A superbug is a strain of bacteria that’s heavily resistant to different types of antibiotics. The CDC estimates that 23,000 people are killed and over two million people are affected by superbugs each year. The rise of these statistics in the last decade could suggest a link between overuse of antibiotics and the creation of these drug-resistant bacteria.
Antibiotics are effective for bacterial infections, but are commonly misused in treating viral infections such as the cold or flu. When you take an antibiotic for a viral infection, it doesn’t affect the virus; but it does attempt to kill all the bacteria in your gut, regardless of whether they’re the bad guys or the good guys that help with digestion and maintaining a healthy microbiome environment. Some bad bacteria is strong enough to resist the antibiotic, making it stronger and giving it a new freedom to multiply rapidly.
The more antibiotics are used unnecessarily, the more these bacteria are given a chance to become stronger. They can spread to other people, and even share their antibiotic-resistant qualities with other bacteria. This is how superbugs begin to form and spread.
In this article in The New England Journal of Medicine, Dr. Cesar Arias, the director of the Molecular Genetics and Antimicrobial Resistance Unit at the Universidad El Bosque in Colombia, warns of the global consequences of these evolving strains of antibiotics. He points out the issue of bacteria that are resistant to our last resort antibiotics, and that there isn’t much in the pipeline for antibiotic development. This report backs up that claim, urging the creation of a solid antibacterial research and development infrastructure that can respond to evolving strains.

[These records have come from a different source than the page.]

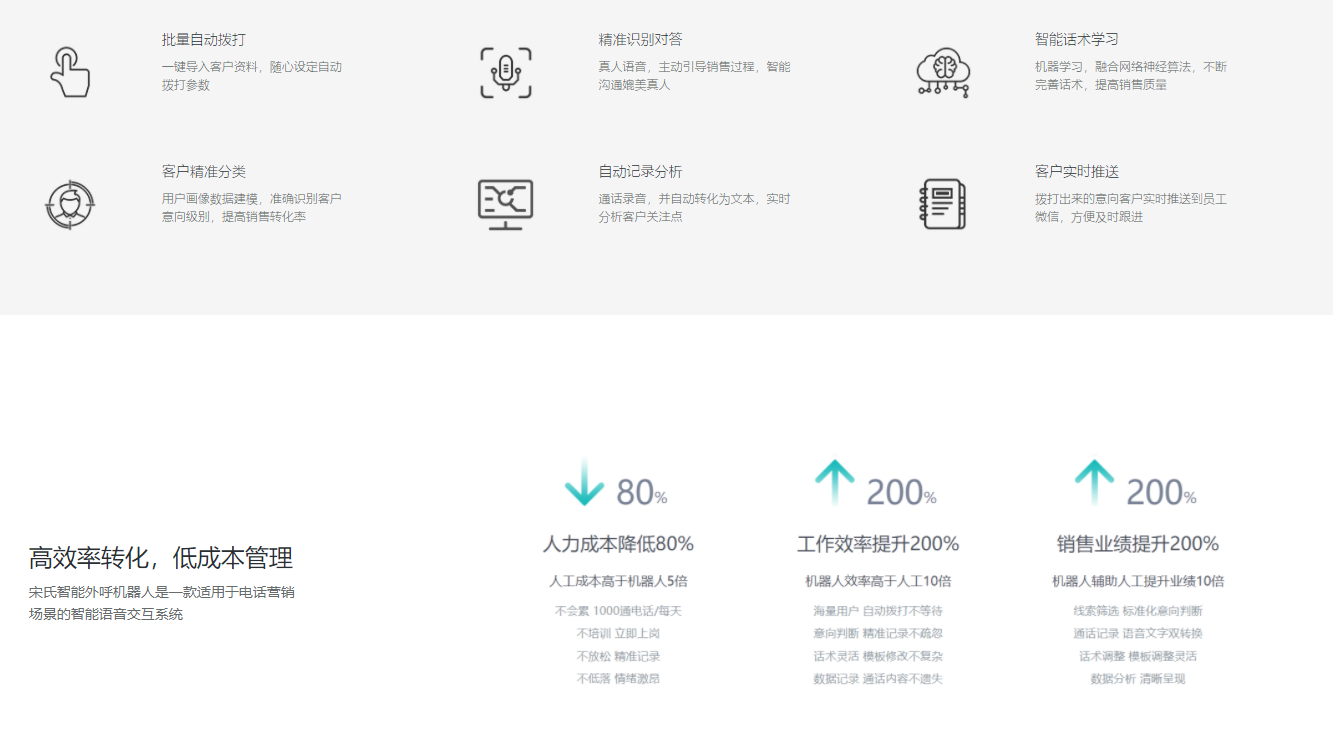Click the hand pointer icon for 批量自动拨打
The width and height of the screenshot is (1333, 752).
[x=69, y=72]
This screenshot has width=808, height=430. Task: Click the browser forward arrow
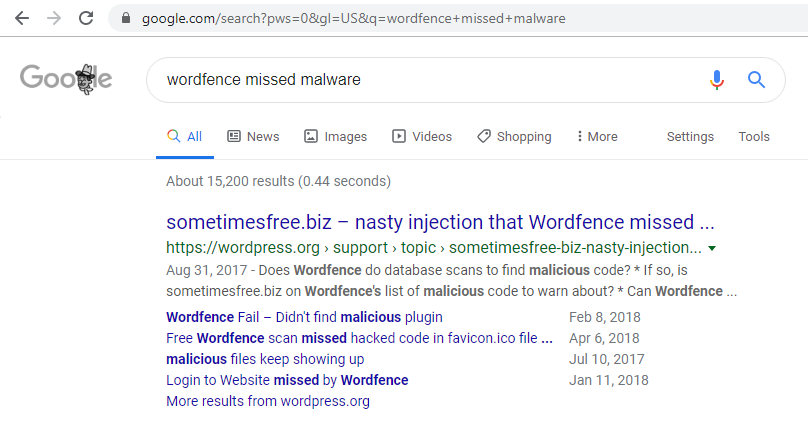[54, 19]
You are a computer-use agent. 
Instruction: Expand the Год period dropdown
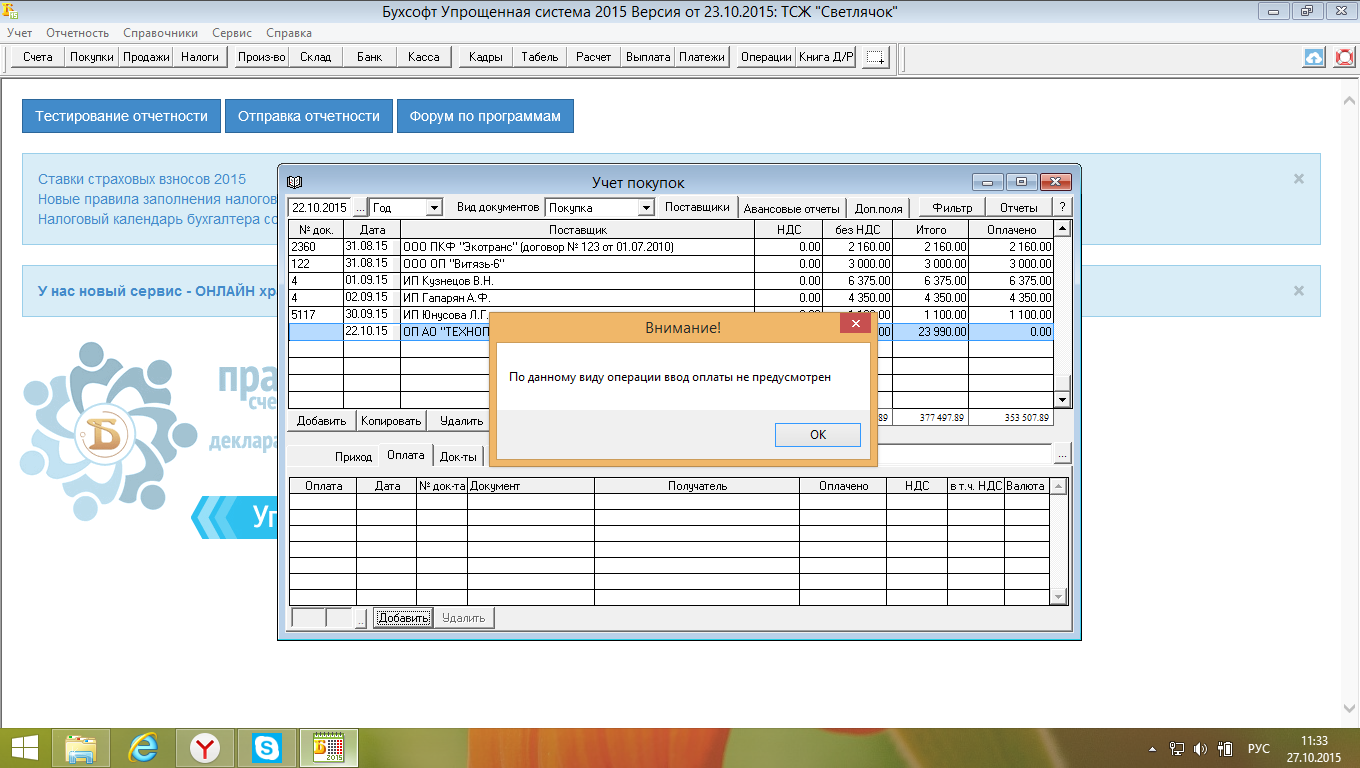pyautogui.click(x=434, y=208)
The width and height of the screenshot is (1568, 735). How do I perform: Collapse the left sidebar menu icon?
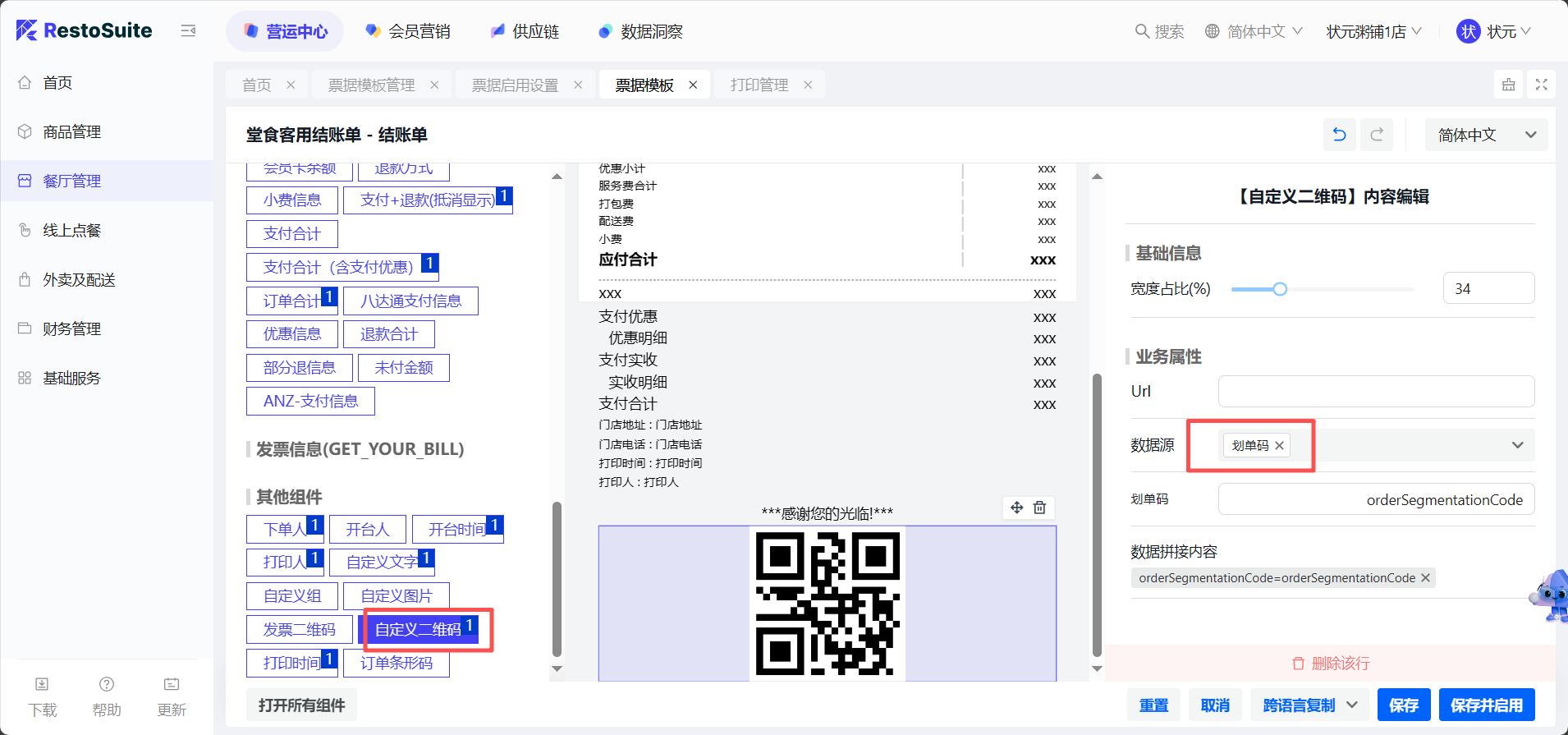click(188, 31)
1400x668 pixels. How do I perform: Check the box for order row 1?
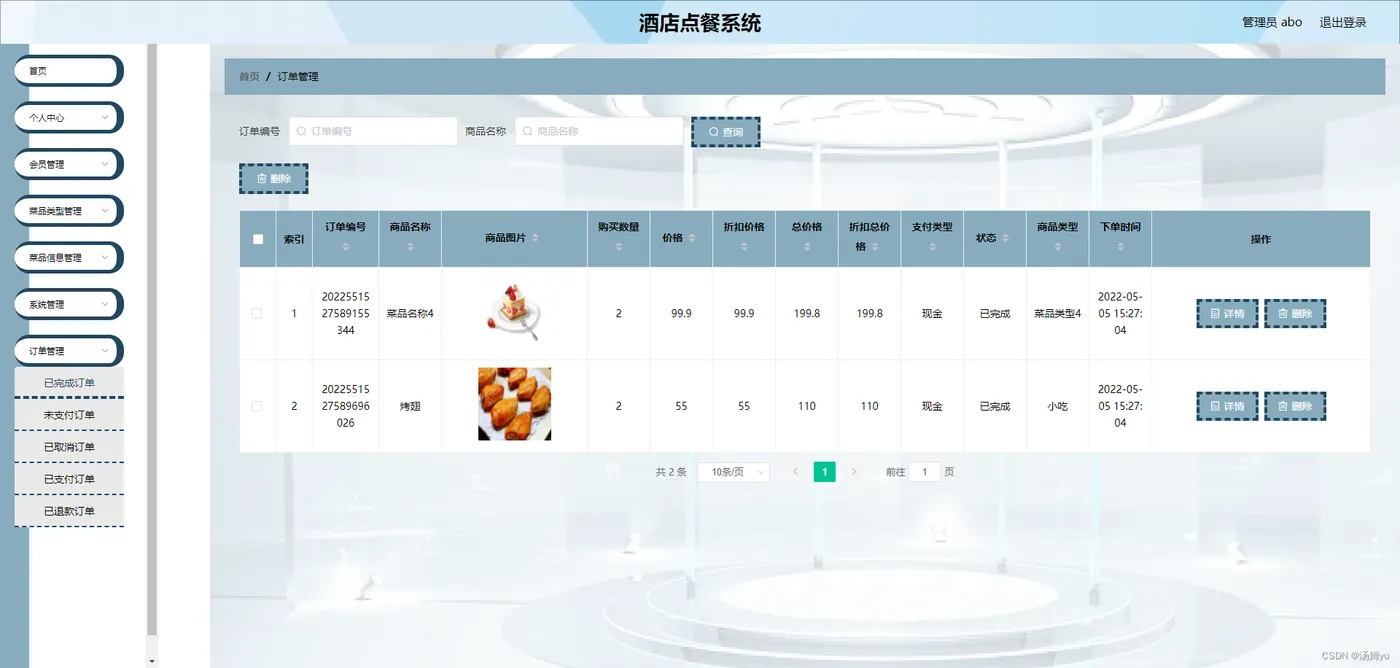(257, 313)
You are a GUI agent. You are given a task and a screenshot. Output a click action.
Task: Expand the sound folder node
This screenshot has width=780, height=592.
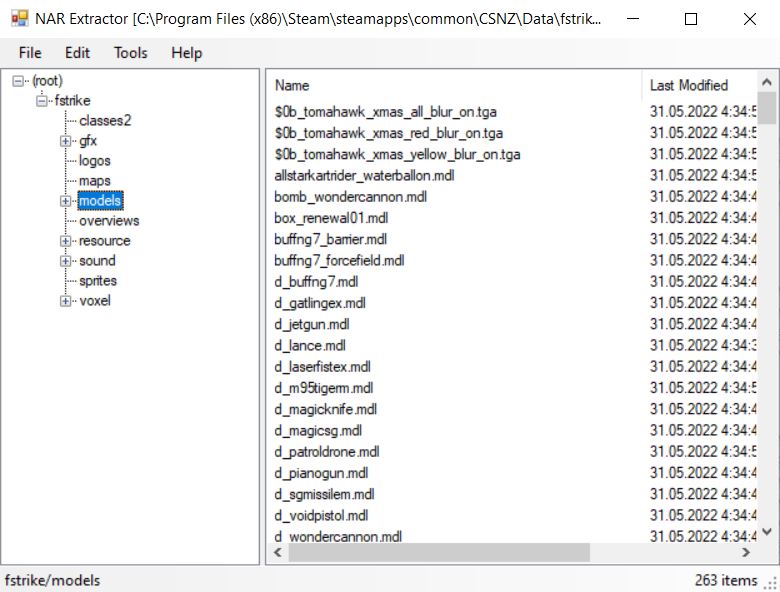(66, 261)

In this editorial piece in the Journal of The Association of Physicians of India, the author links practices of those in the Indian medical community to evolving bacteria, stating: “There is no restriction on the usage of higher end antibiotics in India. Indian doctors need not justify their prescription. Any doctor can prescribe and in some cases even pharmacists can dispense without prescription meropenem in a situation where ampicillin would have been adequate and at the same time prescribing ampicillin in a case where meropenem would have been the right choice.” The NDM enzyme is so named because of it being identified in New Delhi. It’s worth noting that the Indian health ministry has disputed studies that it originated in India, and there’s been backlash from the Indian government that the naming is a propaganda move.
So what can we do on an individual level to stop the spread of superbugs? Don’t pressure your doctor into prescribing antibiotics when it’s unnecessary, and take the full course of antibiotics when you are given them, to ensure that the harmful bacteria has been eradicated, rather than surviving and becoming stronger.